This chain of national parks and reserves covers 1.5 million hectares, more than 20% of the state, and represents an area of “outstanding international importance”.

The Tasmanian Wilderness World Heritage Area (TWWHA) was designated by UNESCO in December 1982, in the wake of the Franklin River blockade, when protestors and the community rallied to stop the waterway from being dammed. The area was further expanded in 1989.

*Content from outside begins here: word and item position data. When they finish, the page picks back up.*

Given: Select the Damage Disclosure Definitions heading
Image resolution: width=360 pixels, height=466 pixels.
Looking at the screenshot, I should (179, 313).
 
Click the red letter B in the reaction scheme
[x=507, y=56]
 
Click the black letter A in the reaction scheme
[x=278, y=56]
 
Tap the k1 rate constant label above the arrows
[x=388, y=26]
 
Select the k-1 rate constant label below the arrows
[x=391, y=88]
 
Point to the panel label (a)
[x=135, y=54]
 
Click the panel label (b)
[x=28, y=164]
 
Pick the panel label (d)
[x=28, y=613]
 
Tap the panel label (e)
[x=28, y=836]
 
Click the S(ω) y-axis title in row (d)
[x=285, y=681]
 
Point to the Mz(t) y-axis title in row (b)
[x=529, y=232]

As one of the three largest cool-temperate wilderness areas remaining in the Southern Hemisphere, the TWWHA is one of the last great wildernesses on Earth.

 

The Tasmanian Wilderness World Heritage Area is one of the last great wildernesses on Earth.

 

Culture and nature

There are more than 1100 World Heritage Sites across the planet, but only 39 of them have been listed for their combined natural and cultural values. The TWWHA is one of only four such mixed sites in Australia.

It was listed because this area constitutes one of the last expanses of cool-temperate rainforest in the world, while remains in limestone caves attest to human occupation dating back at least 20,000 years. In Kutakina Cave, on the bank of the Franklin River, for instance, more than 250,000 pieces of bone and 37,000 stone artefacts were found in an area of just 0.65 cubic metres of earth, making it one of the richest archaeological sites in Australia.

Cool-temperate rainforests occur in places of mild climate with high rainfall, usually more than 1500mm a year.

The TWWHA encompasses six national parks and a host of reserves. The national parks are Cradle Mountain-Lake St Clair, Walls of Jerusalem, Mole Creek Karst, Franklin-Gordon Wild Rivers, Southwest and Hartz Mountains.

Many of Tasmania’s great multi-day bushwalks roam through these parks, including the Overland Track and South Coast Track, but it isn’t necessary to shoulder a heavy backpack to get a taste of the World Heritage wonder.

How to glimpse World Heritage wilderness

  • Walk the Dove Lake circuit, passing beneath the nose of Cradle Mountain (6km loop, 2hr).
  • Set out on a web of short walks from Cynthia Bay at Lake St Clair. Walks range from 45 minutes to a figure-of-eight loop (90min return, 4.7km).
  • Dive underground on a ranger-led tour of Marakoopa Cave or King Solomons Cave in Mole Creek Karst National Park.
  • Glide along the mirror-still Gordon River on a day cruise from Strahan.
  • Climb to the summit of Hartz Peak at the eastern edge of the TWWHA for a view deep into the wilderness (3-5hr return, 7.4km). 
  • Walk to Donaghys Hill for a magnificent view over the Franklin River and Frenchmans Cap, two of the natural stars of the wilderness (from the Lyell Highway, 40min return, 2.2km).
  • Fly over the wilderness to Melaleuca with Par Avion on a day tour that explores the remote waters of Bathurst Harbour and Port Davey.